神様と金星人
彼女いない歴イコール年齢の僕は、地球人の女性には興味がなかった。宇宙や古代に没頭し、自分を金星人だと信じていた。こんな僕を相手にする女性がいるわけがなく、自分からも女性に近づくことはしなかった。その人に会うまでは…。
彼女いない歴イコール年齢の僕は、地球人の女性には興味がなかった。宇宙や古代に没頭し、自分を金星人だと信じていた。こんな僕を相手にする女性がいるわけがなく、自分からも女性に近づくことはしなかった。その人に会うまでは…。
「来月は健康診断ですよー」
健康診断1か月前、神崎愛は通達をしながら僕のお腹を見た。
「金城さんのお腹大きいね」
「触ってみる?」
僕はなぜかそう言ってしまった。どうか彼女が嫌がりませんように。
一瞬目を閉じ、恐る恐る彼女を見た。
彼女はためらいなく僕のお腹を触っている。
「わあ、大きい」
「このお腹の中には、金星の宝が入ってるんだよ」
「金星の宝?」
「取り出したら神崎さんにあげるね」
「わあ、うれしい、がんばって」
彼女は笑った。
この日から、僕は、ひそかにプランクを始めた。日に日にお腹は締まっていく。
健康診断の一週間前、彼女と帰りが一緒になった。彼女はふと、僕のお腹を触った。
「金城さん痩せたね」
「痩せたよ、ガリガリだよ」
「もっと痩せるとカッコよくなるよ」彼女は上目遣いで僕を見た。「モテるよ」
「そしたら、神崎さんを彼女にしてあげるよ」
「ふふっ」
彼女は僕に手を振って帰った。
健康診断当日、彼女はすれ違いざまに僕のお腹を触った。
「採血怖いよ」
「大丈夫だよ」
「誰か押さえてくれないかなあ」
僕は押さえてあげたかった。けど、セクハラと言われると厄介だから、彼女を心配することしかできなかった。
翌日、彼女に会ったときに聞いてみた。
「採血大丈夫だった?」
「痛かった。金城さんが押さえてくれたら、少しは痛くなかったのにな」
え?今、なんて…。
一ヶ月後、健康診断の結果がきた。僕は彼女にほとんど良好だったことを伝えた。彼女は予想以上に喜んだ。
「今日から暴飲暴食する」
僕がそう言うと、
「ダメ」と彼女は背を向けた。「金城さんは痩せたほうがいいの!」吐き捨てるように言って、行ってしまった。

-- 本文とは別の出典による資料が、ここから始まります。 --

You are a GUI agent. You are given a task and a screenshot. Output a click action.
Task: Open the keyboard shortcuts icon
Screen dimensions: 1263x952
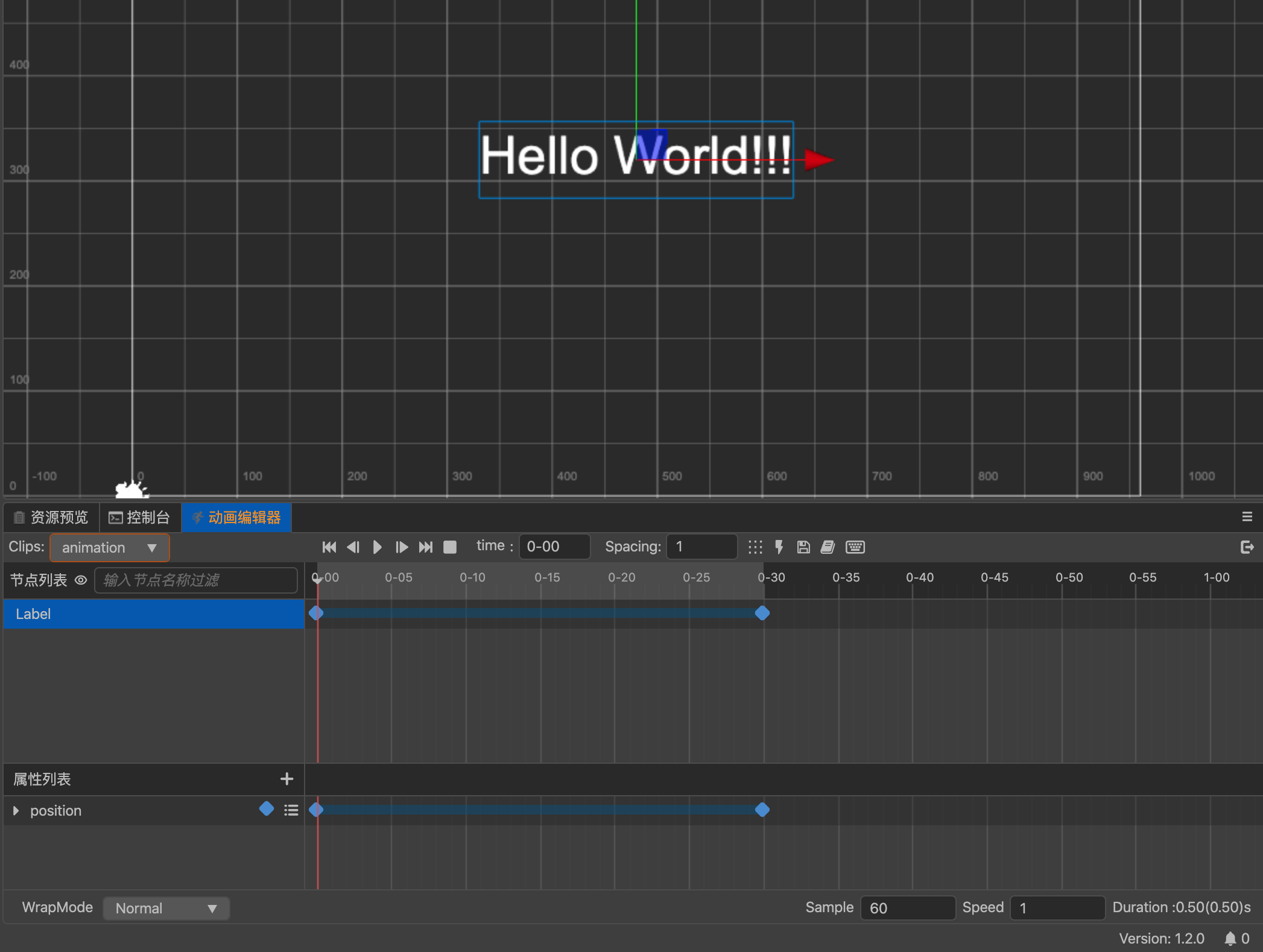click(855, 547)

その週末、僕は星をかたどったペンダントを二つ買った。一つは自分用、もう一つは彼女に。
週明け、彼女と会ったときに、さりげなく差し出した。
「お腹から摘出したよ、金星のペンダント」
「わあ、すてき」彼女はそれを受け取って眺めた。「金星にも地球のものと同じペンダントがあるんだね」
「へへっ、オーパーツだからさ」
彼女はペンダントを付け、僕らは顔を見合わせて笑った。
神様のような彼女と金星人の僕。僕の彼女いない歴は終わった。
神様のような彼女と金星人の僕。僕の彼女いない歴は終わった。